End-diastolic and end-systolic 3D models of the right ventricle were reviewed in a systematic fashion. Intersections between the borders of the 3D model and the original 2D scan plane were inspected to ensure concordance between 2D images and 3D reconstructions (Figures 2A–2G), and marked points were checked for alignment with the surface of the 3D model. Where significant deviations between the reconstructed model and either the plotted points and/or 2D echocardiographic endocardial borders existed, points were replotted and the algorithm was rerun. Where significant border versus 2D image misalignment suggested a shift in patient position or an inadequate breath-hold, all points from that 2D view were removed, and the erroneous 2D echocardiographic view was excluded from the 2D KBR reconstruction. A maximum of one view of the seven required in the data acquisition protocol could be excluded for any given study because of a change in patient position or an inadequate breath-hold. If this problem was encountered in more than one of the seven required views, the entire study was excluded from the final analysis.

The final check entailed inspection of the nested view of end-diastolic and end-systolic models to verify alignment of the tricuspid and pulmonary annular planes (Figure 2H). The final 2D KBR polygon was assessed for precision by subjectively scoring on a 5-point scale depending on the proximity of intersections of the plotted landmarks with the reconstructed polygon: 4 (all points intersect), 3 (three or fewer points significantly deviate from polygon), 2 (five or fewer points significantly deviate from polygon), 1 (seven or fewer points significantly deviate from polygon), and 0 (poor agreement).

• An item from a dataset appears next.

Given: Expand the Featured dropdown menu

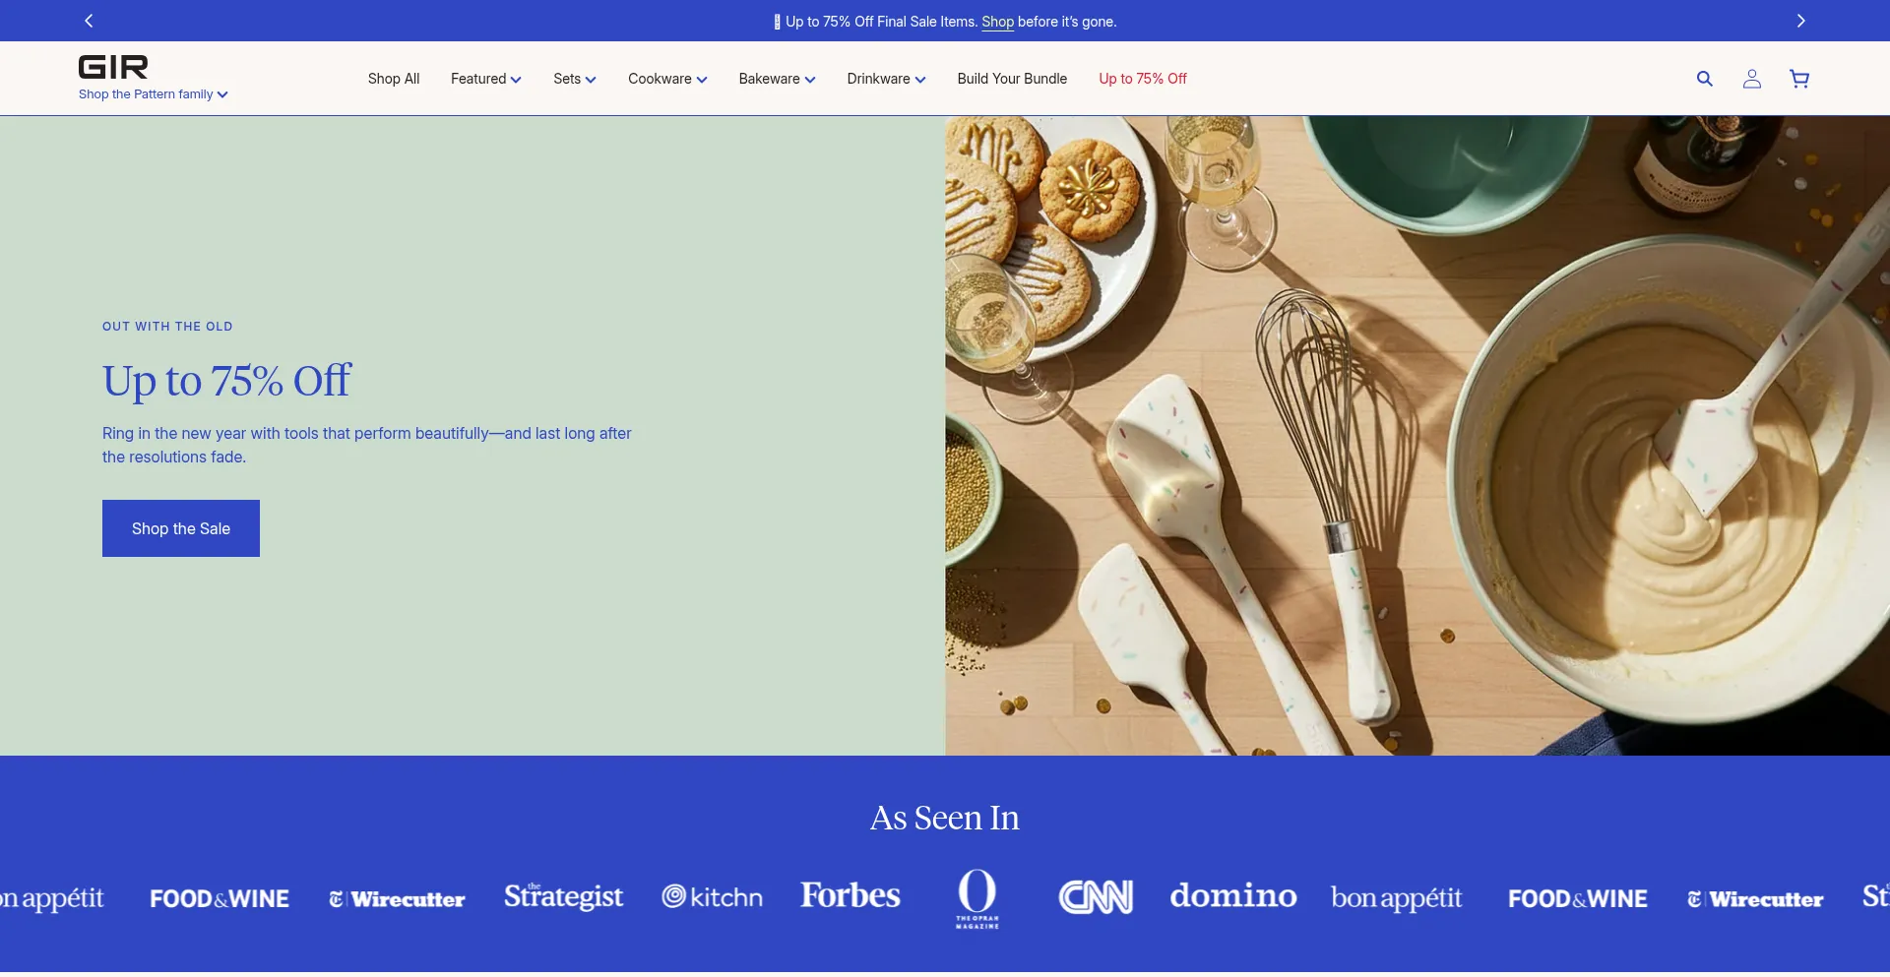Looking at the screenshot, I should pos(485,79).
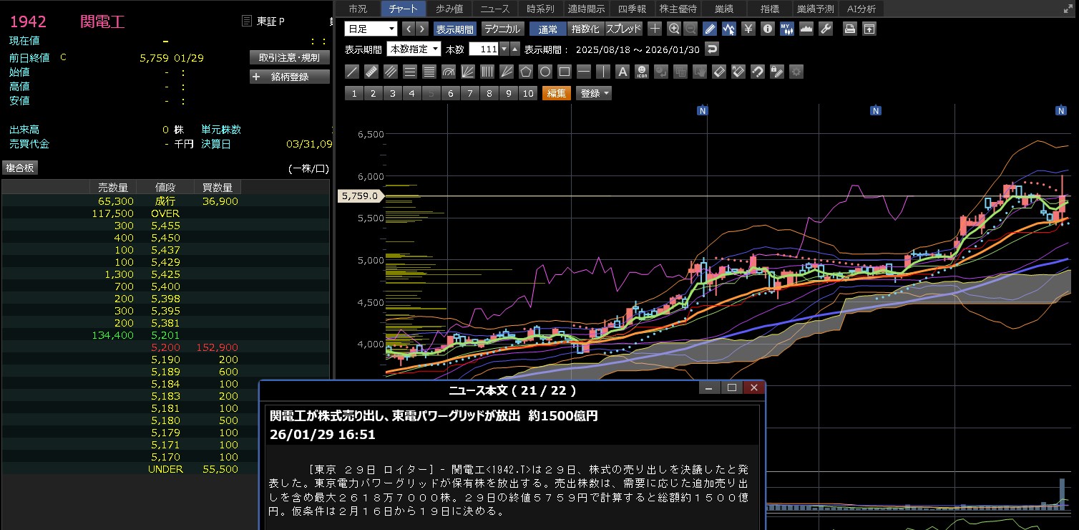Toggle the 指数化 chart mode
The width and height of the screenshot is (1079, 530).
585,29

FAC and 2D KBR Test-Retest Reproducibility

All subjects underwent serial 2D echocardiographic acquisition and postprocessing by two independent sonographers (D.S.K. and J.P.S.), as described previously. The two sonographers had similar experience in 2D transthoracic echocardiography (>4 years each) and received the same vendor training for the 2D KBR system. Sonographer 1 (D.S.K.) obtained a 2D KBR data set, after which sonographer 2 (J.P.S.) independently obtained a 2D KBR data set. Sonographer 1 then acquired a second 2D KBR data set. The sonographers, who were blinded to each other’s results and the results from CMRI, performed postprocessing of their own data sets for FAC and 2D KBR. Data sets analyzed for intraobserver test-retest reproducibility were postprocessed separately at time intervals of >2 weeks.

CMRI

All CMRI images were acquired using a 1.5-T magnetic resonance scanner (Avanto; Siemens Healthcare, Erlangen, Germany) using a 12-element phased-array coil for signal reception and the body coil for signal transmission. A vector electrocardiographic system was used for cardiac gating. In all patients, ventricular volumes and great vessel flow were measured as previously described. Volumetric RV data were obtained using real-time radial k-t sensitivity-encoded imaging of contiguous transaxial slices. Real-time radial k-t sensitivity-encoded imaging allows the collection of high–spatiotemporal resolution, real-time images during free breathing and is part of the standard clinical CMRI work flow at our institution in the pediatric PH population.

Postprocessing

All image postprocessing was performed using “in-house” plugins for the open-source OsiriX Digital Imaging and Communications in Medicine software. Endocardial RV borders were traced manually at end-diastole and end-systole, the time points of which were identified by the largest and smallest RV cavity areas, respectively. The inclusion of RV trabeculations was the same as that performed in echocardiographic postprocessing. Ventricular stroke volume was the difference between the end-diastolic volume and end-systolic volume, and ejection fraction was calculated as (stroke volume/end-diastolic volume) × 100.

Statistical Analysis

Statistical analysis was performed using SPSS version 22.0 (IBM Corporation, Armonk, NY) and Prism version 6.0b for Mac (GraphPad Software, Inc, La Jolla, CA). All continuous data were normally distributed and expressed as mean ± SD. Systematic differences between measurements were evaluated with Student’s paired t test (two tailed). P values < .05 were considered to indicate statistical significance. Intermodality agreement was studied using the Bland-Altman method, whereby the mean difference was presented as the bias and 95% limits of agreement around the bias expressed as the mean difference ± 1.96 SDs.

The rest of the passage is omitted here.